When Austria's Jan-Armin Eichhorn was in the starting gate, Staudinger said: "Well, here comes the home team."
Thus ended Edney's day on a track used to train not only by the Germans but most of the East and Central European nations. Edney had six runs to get ready for Saturday's race; many of his competitors had multiple times that number.
This track is so similar to Whistler that the Germans will train on it for the Olympics.
But Loch was candid in suggesting the Germans might be better off training in Cesana, Italy, because while Altenberg matches some of Whistler's technical aspects, he feels the difference in speed between Whistler and Altenberg is an issue.
"For me, that track (Cesana) is faster than here," he said, "so, that would be good preparation for Whistler."
The Germans could train on the moon and still be favored for both of the two non-Zoggeler medals - which is how we might as well refer to the silver and bronze.
But know what? If Edney can put together two runs like his second run in one day ... well, he'll be there in a group of sliders ready to move up should the Germans falter. He could be Demtschenko.
In the meantime, he doesn't mind the leader's box.
"Yeah, it's something new for me - I've never spent quite so much time there," said Edney, a powerful, squarely-built athlete who was part of the doubles program at one time.
"It's again confirmation that if I do two clean runs, and have that consistency in place ... it's just easy to see the tendency is there."
Edney said he doesn't pay attention to the goings-on on the track when he's in the start-house. He was aware his teammates had crashed, but not much more.
"You hear it - sturz' (the German word for fall), the big commotion over the intercom," said Edney. "It's tough to hear that but at the same time, you have to let it go.
"This is a track where your margin of error is so small in so many places," Edney said, continuing. "It's so easy to be a couple millimetres off, and next thing you know, you're on your face.
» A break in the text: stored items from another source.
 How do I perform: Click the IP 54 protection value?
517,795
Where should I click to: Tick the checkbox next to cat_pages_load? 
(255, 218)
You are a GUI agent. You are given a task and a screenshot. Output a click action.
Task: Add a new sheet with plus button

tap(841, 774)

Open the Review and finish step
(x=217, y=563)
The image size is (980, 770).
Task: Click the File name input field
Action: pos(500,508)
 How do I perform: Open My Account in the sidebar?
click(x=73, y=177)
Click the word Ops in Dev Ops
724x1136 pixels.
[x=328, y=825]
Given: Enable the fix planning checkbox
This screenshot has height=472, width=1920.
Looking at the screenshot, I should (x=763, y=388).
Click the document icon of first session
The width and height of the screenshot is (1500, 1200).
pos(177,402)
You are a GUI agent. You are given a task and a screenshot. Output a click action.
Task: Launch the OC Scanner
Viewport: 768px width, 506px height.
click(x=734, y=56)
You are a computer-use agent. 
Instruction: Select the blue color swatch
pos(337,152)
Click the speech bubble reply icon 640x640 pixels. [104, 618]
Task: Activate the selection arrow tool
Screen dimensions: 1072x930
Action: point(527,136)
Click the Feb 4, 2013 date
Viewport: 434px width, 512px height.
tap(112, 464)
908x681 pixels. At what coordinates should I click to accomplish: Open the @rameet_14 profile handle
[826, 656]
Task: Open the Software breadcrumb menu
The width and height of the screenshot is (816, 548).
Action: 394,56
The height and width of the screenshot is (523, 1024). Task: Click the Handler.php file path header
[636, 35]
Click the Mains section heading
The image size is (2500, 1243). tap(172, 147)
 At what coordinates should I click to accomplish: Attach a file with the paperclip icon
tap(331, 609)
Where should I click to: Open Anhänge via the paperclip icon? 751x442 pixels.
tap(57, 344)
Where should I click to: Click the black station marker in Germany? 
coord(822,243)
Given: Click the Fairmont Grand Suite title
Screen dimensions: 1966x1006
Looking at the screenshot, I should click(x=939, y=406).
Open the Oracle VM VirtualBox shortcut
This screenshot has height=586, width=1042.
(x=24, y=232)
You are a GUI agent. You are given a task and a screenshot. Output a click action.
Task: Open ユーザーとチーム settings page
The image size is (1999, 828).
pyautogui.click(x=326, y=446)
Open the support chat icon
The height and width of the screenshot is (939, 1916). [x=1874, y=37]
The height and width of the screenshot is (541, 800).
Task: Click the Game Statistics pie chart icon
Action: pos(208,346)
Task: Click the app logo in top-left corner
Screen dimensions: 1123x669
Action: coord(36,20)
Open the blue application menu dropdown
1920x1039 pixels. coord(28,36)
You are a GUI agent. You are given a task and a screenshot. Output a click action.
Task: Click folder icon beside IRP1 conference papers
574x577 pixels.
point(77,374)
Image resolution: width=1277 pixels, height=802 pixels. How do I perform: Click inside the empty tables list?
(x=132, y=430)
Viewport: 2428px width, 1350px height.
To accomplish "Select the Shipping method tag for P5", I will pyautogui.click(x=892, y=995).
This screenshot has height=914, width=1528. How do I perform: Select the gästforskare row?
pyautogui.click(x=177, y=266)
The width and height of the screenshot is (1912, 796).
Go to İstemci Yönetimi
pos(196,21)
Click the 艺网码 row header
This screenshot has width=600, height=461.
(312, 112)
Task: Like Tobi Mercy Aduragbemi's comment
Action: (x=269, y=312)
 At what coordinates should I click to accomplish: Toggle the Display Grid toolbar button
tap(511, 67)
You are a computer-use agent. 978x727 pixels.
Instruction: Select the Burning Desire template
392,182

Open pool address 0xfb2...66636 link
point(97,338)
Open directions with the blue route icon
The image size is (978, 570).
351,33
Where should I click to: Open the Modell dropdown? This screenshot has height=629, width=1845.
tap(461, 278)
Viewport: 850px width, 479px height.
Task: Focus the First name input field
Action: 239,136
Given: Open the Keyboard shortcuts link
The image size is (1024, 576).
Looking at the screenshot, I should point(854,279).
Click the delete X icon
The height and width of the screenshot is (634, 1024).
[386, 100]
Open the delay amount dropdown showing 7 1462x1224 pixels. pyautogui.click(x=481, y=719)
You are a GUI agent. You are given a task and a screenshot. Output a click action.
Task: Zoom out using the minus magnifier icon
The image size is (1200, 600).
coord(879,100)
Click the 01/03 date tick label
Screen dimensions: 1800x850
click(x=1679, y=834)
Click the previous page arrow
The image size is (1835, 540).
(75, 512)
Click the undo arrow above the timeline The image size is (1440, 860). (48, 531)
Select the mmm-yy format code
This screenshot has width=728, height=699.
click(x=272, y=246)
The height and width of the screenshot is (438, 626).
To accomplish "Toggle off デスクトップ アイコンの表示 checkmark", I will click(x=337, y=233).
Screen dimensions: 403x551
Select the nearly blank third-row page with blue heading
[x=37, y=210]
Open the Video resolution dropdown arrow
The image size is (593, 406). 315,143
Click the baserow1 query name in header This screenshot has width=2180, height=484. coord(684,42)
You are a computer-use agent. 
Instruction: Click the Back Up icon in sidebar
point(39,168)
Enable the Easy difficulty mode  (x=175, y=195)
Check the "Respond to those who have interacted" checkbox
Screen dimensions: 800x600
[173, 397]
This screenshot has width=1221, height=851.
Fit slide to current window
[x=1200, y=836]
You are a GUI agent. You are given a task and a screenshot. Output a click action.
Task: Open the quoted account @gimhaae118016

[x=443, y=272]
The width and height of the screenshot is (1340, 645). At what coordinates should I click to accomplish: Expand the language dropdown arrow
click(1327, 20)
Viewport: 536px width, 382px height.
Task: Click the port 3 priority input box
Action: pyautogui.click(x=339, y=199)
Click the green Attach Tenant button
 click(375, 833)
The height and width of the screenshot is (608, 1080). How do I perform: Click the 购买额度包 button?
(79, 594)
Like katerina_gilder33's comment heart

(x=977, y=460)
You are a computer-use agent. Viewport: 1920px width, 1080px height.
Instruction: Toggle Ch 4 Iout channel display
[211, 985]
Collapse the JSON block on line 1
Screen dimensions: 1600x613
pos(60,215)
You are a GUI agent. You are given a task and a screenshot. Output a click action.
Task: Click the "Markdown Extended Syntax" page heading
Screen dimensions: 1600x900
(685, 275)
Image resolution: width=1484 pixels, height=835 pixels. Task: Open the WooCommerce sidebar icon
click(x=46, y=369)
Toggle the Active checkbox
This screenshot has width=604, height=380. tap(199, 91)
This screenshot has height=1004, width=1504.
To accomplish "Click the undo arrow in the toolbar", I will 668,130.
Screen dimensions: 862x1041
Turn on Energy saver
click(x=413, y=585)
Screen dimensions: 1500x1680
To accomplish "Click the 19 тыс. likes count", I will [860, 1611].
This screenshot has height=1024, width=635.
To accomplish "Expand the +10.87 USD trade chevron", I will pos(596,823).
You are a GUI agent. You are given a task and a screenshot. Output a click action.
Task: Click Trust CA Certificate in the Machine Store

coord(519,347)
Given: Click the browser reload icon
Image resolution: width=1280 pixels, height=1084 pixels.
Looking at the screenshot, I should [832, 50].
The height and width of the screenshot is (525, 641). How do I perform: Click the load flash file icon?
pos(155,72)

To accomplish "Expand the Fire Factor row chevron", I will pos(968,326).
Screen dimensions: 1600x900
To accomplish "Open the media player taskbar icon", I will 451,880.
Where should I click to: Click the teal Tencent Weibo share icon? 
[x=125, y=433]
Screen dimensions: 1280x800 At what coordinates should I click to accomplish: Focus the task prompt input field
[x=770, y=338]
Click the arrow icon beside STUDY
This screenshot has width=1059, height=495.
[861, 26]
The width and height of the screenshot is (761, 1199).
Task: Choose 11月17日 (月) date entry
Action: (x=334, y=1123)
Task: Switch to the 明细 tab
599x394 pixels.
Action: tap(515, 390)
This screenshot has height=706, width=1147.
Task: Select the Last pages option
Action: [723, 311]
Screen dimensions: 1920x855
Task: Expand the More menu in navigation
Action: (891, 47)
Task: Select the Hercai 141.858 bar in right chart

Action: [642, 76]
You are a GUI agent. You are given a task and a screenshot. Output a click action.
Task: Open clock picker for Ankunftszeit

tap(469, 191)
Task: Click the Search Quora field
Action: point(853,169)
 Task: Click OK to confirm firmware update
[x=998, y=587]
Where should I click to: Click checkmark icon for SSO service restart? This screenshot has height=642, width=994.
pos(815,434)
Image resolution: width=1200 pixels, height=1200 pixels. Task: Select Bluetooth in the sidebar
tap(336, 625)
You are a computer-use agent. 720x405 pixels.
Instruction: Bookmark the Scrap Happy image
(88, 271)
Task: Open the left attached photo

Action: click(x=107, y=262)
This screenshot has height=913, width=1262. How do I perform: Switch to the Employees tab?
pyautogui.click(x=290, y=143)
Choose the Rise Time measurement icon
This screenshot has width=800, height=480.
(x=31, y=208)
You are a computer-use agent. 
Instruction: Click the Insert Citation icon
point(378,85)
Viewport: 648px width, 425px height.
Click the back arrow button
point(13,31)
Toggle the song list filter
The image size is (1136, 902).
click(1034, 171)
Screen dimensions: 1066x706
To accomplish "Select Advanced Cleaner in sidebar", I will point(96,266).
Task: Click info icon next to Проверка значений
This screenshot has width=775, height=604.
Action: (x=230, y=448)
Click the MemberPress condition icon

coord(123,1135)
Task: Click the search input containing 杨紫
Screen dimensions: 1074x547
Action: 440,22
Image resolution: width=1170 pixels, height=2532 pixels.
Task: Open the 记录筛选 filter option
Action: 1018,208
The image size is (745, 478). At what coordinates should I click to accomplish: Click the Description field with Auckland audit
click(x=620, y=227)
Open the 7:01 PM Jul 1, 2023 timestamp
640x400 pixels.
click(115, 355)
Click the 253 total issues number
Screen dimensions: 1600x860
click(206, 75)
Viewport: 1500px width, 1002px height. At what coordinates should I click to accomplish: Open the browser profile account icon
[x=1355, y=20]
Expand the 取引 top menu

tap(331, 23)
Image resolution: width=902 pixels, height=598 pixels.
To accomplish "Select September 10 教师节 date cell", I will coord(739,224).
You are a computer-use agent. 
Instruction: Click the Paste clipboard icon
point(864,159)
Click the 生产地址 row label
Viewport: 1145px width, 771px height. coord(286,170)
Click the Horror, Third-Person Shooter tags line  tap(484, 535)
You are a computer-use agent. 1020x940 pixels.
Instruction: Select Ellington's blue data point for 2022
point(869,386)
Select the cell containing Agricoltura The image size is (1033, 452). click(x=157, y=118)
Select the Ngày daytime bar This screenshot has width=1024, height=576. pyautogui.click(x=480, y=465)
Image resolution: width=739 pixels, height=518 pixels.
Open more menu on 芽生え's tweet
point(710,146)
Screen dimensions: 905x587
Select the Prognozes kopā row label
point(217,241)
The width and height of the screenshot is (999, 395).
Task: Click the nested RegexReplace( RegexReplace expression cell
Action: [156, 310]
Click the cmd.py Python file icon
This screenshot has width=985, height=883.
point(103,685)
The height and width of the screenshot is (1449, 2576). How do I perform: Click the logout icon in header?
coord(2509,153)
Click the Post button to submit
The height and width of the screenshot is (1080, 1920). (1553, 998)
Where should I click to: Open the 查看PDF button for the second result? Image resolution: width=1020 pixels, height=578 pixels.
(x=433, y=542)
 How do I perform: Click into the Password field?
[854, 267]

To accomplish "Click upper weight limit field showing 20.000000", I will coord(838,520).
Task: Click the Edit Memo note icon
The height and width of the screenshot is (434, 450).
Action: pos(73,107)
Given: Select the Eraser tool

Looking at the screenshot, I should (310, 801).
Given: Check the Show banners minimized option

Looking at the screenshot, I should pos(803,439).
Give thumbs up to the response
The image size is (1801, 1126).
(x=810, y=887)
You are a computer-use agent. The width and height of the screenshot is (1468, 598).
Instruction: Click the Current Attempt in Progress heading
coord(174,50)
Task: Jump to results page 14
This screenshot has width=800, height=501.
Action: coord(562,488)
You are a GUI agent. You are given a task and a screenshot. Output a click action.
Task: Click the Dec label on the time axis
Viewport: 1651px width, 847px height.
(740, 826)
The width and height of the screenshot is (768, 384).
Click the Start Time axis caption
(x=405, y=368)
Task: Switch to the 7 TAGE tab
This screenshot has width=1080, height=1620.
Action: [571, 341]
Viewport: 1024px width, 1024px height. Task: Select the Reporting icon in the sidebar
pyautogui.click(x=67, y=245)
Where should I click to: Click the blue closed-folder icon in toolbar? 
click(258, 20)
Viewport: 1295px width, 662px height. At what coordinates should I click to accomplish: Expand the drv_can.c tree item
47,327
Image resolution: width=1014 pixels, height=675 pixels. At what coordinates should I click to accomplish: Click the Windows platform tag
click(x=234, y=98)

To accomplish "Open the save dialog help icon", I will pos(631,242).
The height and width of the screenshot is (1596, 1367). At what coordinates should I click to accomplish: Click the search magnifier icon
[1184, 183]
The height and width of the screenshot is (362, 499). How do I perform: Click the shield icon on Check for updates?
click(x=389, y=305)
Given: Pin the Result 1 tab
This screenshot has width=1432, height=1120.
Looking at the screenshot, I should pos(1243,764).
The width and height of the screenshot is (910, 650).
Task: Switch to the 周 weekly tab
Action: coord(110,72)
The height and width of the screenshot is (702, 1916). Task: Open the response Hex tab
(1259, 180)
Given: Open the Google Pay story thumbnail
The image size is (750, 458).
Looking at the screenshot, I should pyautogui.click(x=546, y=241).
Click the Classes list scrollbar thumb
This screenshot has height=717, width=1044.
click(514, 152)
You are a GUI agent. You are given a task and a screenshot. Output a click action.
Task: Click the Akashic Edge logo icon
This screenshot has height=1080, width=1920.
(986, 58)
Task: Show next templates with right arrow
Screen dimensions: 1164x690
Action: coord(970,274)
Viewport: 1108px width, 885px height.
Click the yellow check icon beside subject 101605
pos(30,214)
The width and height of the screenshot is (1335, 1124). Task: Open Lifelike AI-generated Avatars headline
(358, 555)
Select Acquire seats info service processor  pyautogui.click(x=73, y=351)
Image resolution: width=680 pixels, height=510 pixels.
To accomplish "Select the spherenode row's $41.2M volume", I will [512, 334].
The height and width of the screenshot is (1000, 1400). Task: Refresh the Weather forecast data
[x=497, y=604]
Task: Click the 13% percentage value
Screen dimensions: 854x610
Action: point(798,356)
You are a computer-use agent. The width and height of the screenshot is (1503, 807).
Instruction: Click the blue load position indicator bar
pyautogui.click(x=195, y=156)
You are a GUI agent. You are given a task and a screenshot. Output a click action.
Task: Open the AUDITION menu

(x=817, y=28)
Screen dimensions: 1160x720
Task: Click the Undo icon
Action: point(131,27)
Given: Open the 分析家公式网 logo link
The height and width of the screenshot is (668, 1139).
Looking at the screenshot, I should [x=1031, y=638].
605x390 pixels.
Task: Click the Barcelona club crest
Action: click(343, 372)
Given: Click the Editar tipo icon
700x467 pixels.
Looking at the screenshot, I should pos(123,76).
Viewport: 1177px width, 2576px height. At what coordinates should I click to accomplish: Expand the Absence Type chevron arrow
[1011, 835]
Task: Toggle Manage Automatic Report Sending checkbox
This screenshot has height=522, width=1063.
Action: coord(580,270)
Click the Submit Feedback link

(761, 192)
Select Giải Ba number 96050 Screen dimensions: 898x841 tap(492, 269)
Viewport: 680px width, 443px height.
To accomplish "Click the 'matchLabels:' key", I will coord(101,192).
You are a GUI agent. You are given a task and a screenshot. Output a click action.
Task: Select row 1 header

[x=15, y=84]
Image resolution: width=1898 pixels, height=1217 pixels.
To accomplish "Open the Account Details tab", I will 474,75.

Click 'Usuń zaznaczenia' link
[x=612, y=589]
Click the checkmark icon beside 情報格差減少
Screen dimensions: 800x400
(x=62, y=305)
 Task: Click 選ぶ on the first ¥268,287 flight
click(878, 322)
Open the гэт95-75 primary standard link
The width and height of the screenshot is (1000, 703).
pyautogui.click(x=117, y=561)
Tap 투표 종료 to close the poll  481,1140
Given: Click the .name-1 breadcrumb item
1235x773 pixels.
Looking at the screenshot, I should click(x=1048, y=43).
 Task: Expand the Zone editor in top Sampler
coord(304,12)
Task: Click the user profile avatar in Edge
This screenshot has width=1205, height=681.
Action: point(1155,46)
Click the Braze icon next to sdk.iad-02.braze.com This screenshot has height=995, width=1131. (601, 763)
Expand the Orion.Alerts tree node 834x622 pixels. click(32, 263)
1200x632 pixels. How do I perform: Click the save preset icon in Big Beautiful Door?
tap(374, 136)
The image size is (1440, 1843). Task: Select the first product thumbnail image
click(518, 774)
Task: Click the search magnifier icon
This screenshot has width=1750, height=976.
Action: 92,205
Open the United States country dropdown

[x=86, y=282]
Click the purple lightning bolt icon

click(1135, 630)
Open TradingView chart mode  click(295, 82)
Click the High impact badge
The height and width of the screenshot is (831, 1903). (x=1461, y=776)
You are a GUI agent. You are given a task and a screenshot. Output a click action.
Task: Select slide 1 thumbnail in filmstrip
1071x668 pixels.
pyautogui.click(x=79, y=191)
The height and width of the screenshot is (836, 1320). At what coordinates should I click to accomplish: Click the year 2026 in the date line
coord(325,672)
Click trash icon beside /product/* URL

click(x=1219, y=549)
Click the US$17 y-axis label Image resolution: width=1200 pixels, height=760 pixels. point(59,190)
"What happens for me is I get into good rhythm and then the sled and body does it's own thing. Actually, I think this is a really neat track because you have these four or five critical areas and little breaks in between where you take a breath and get ready for the next area."
Edney is in ninth place in the World Cup rankings, with 120 points. He's two behind Tony Benshoof of the USA while Zoggeler's 285 points has him in first place ahead of Loch (220) and German David Moller (191.)
Christie is tied for 19th. The Moffat brothers are ninth in the World Cup doubles standings and Walker and Snith are 14th.
The men's doubles event was won by Germany's Andre Florschutz and Torsten Wustlich, ahead of Austria (Peter Penz/Georg Fischler) and Italy (Christian Oberstolz and Patrick Gruber.)